* _Work to complete_
Copy out each line of the entries below verbatim, leaving the pictures out of your answer.

++++ Provided records

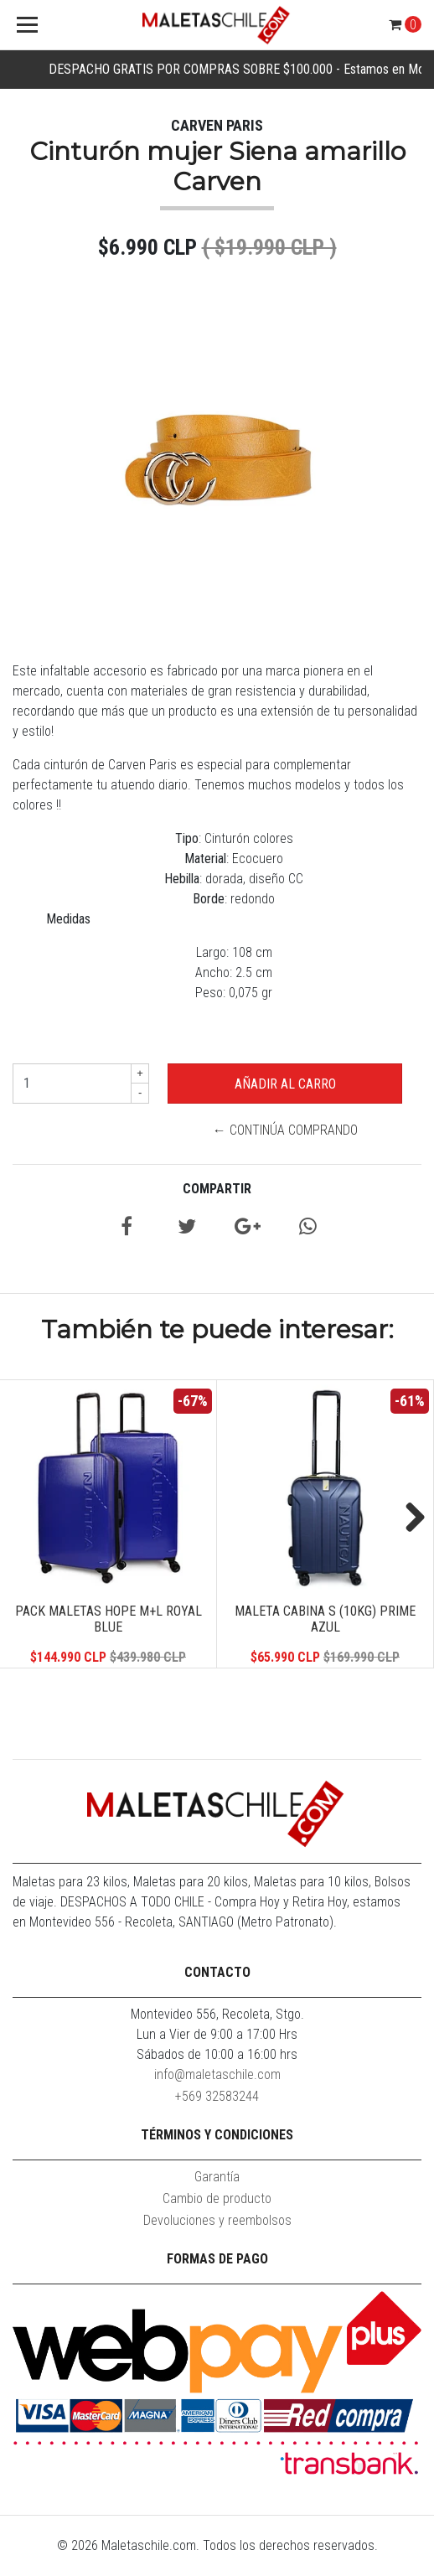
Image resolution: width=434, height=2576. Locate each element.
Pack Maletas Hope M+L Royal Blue (108, 1619)
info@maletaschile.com (217, 2074)
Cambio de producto (217, 2198)
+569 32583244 (217, 2096)
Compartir (217, 1189)
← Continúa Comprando (285, 1130)
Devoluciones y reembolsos (217, 2220)
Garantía (217, 2177)
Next (409, 1518)
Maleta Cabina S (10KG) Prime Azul (325, 1619)
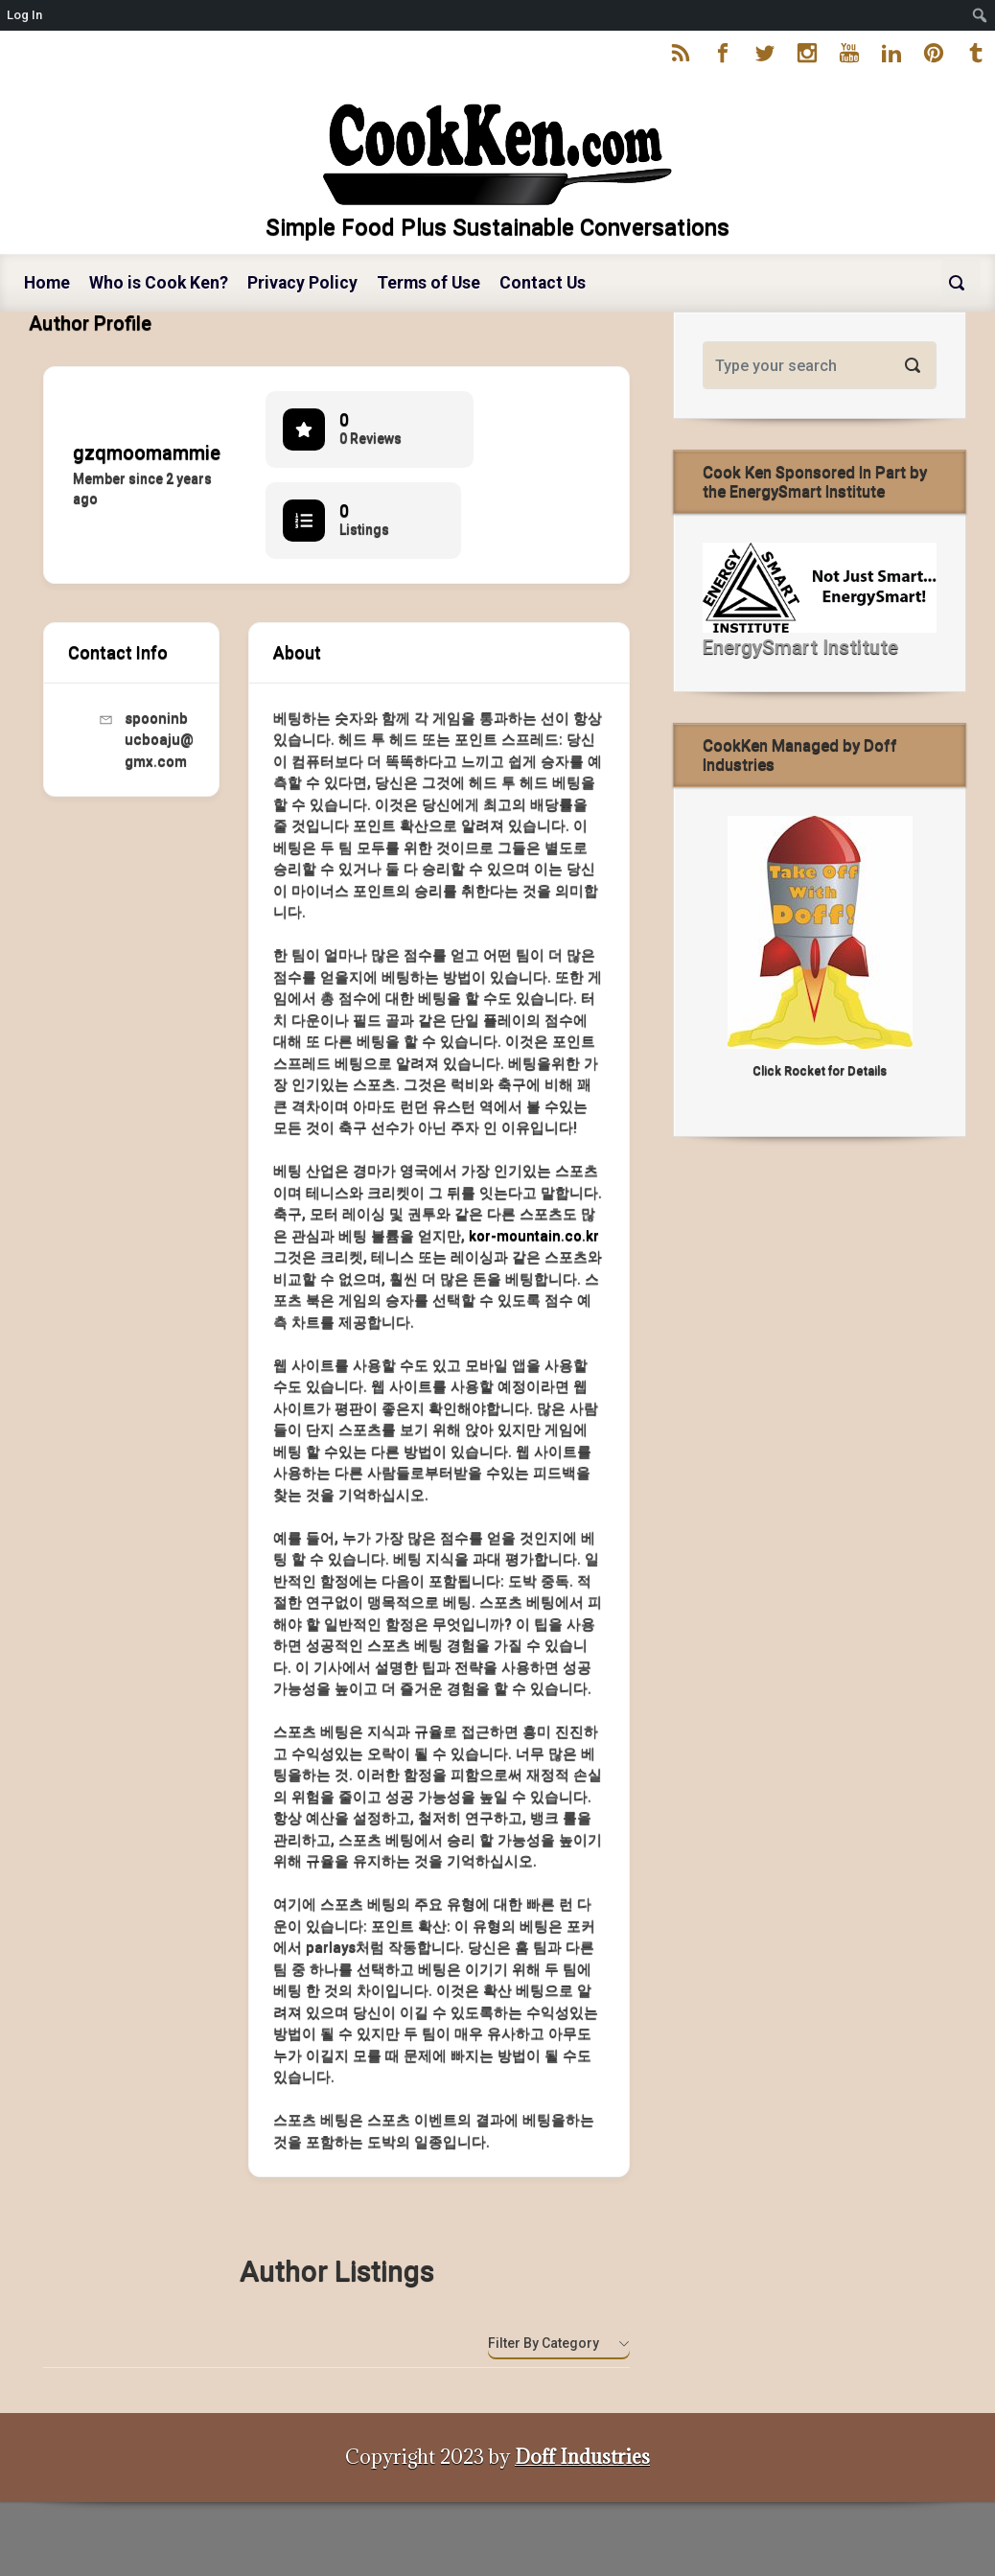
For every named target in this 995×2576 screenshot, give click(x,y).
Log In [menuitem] (24, 15)
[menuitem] (980, 15)
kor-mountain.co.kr (534, 1235)
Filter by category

++++++++

* _Correct response_
Image resolution: width=434, height=2576. Locate each element.
Pack Maletas Hope M+L Royal Blue (108, 1619)
info@maletaschile.com (217, 2074)
Cambio de producto (217, 2198)
+569 32583244 (217, 2096)
Compartir (217, 1189)
← Continúa Comprando (285, 1130)
Devoluciones y reembolsos (217, 2220)
Garantía (217, 2177)
Next (409, 1518)
Maleta Cabina S (10KG) Prime Azul (325, 1619)
For every named target in this 995×2576 screenshot, give click(x,y).
Log In [menuitem] (24, 15)
[menuitem] (980, 15)
kor-mountain.co.kr (534, 1235)
Filter by category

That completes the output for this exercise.